§ Metin Bölümü
----------------------------------------

Değişik müderris ve âlimlerden ders alırken seyahatleri sırasında yaşadığı bölgenin sorunlarını yakından idrak etti. O dönemde en büyük üç sorun olarak gördüğü cehalet, zaruret ve husumetin önüne geçmek için mücadele verdi. Bölgede huzurun sağlanması ve bölgenin gelişmesi ancak bu üç sorunun halledilmesiyle mümkün olabilirdi. Ermenilerle bölge halkı arasında oluşan gerilimin kaynağı da bu üç ana sorundu.
“Hem de bizim düşmanımız ve bizi mahveden, cehâlet ağa, oğlu zaruret efendi ve hafîdi husumet beydir. Ermeniler bize düşmanlık etmişlerse, şu üç müfsidin kumandası altında yapmışlar.” (Âsâr-ı Bediiye, s. 330.)
Daha sonraları Rusların, İngilizlerin ve Fransızların oyununa geldikleri için Ermeniler ortalığı karıştırmaya başladılar. Bediüzzaman Birinci Dünya Savaşı öncesinde yukarıdaki ifadeyi kullanmış ve barışa katkı sağlamaya gayret göstermiştir. Fakat Bediüzzaman “onlar ne yaparlarsa yapsınlar ve her halükarda onlara dost olun” demiyor.
“Fakat mütezellilâne dost olmak değil, belki izzet-i millîyeyi muhafaza ede¬rek müsalaha elini uzatmaktır.” (Âsâr-ı Bediiye, s. 330.)
kaydını hemen bu bahislerin arkasına yapıştırıyor.

----------------------------------------

§ Gösterilen Bilgiler
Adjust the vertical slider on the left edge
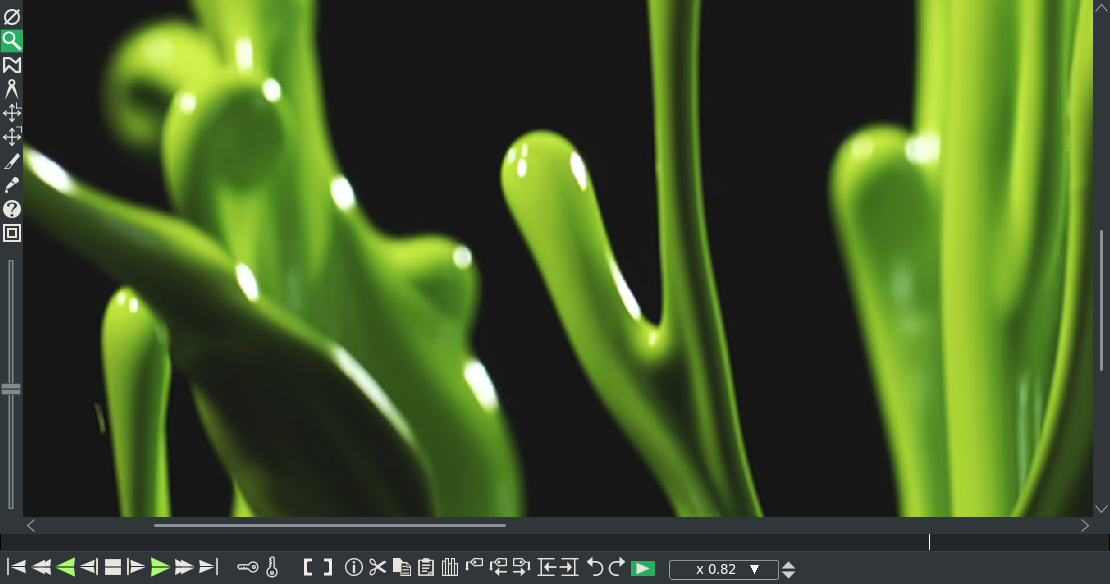This screenshot has height=584, width=1110. 12,388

----------------------------------------

§ Yapılacak Alıştırmalar
1. Bediüzzaman ile ilgili metinde "Değişik müderris ve" sözleriyle açılıp "üç ana sorundu." sözleriyle kapanan kısmı aynen yazın.
2. Bediüzzaman ile ilgili metne göre şu soruları cevaplayın:
(a) O dönemin en büyük üç sorunu olarak hangileri sayılıyor?
(b) Ermeniler kimlerin oyununa geldikleri için ortalığı karıştırmaya başladılar?
(c) Bediüzzaman o ifadeyi hangi savaştan önce kullanmıştır?

§ Sonuçlar
1.
Değişik müderris ve âlimlerden ders alırken seyahatleri sırasında yaşadığı bölgenin sorunlarını yakından idrak etti. O dönemde en büyük üç sorun olarak gördüğü cehalet, zaruret ve husumetin önüne geçmek için mücadele verdi. Bölgede huzurun sağlanması ve bölgenin gelişmesi ancak bu üç sorunun halledilmesiyle mümkün olabilirdi. Ermenilerle bölge halkı arasında oluşan gerilimin kaynağı da bu üç ana sorundu.

2.
(a) Cehalet, zaruret ve husumet.
(b) Rusların, İngilizlerin ve Fransızların.
(c) Birinci Dünya Savaşı'ndan önce.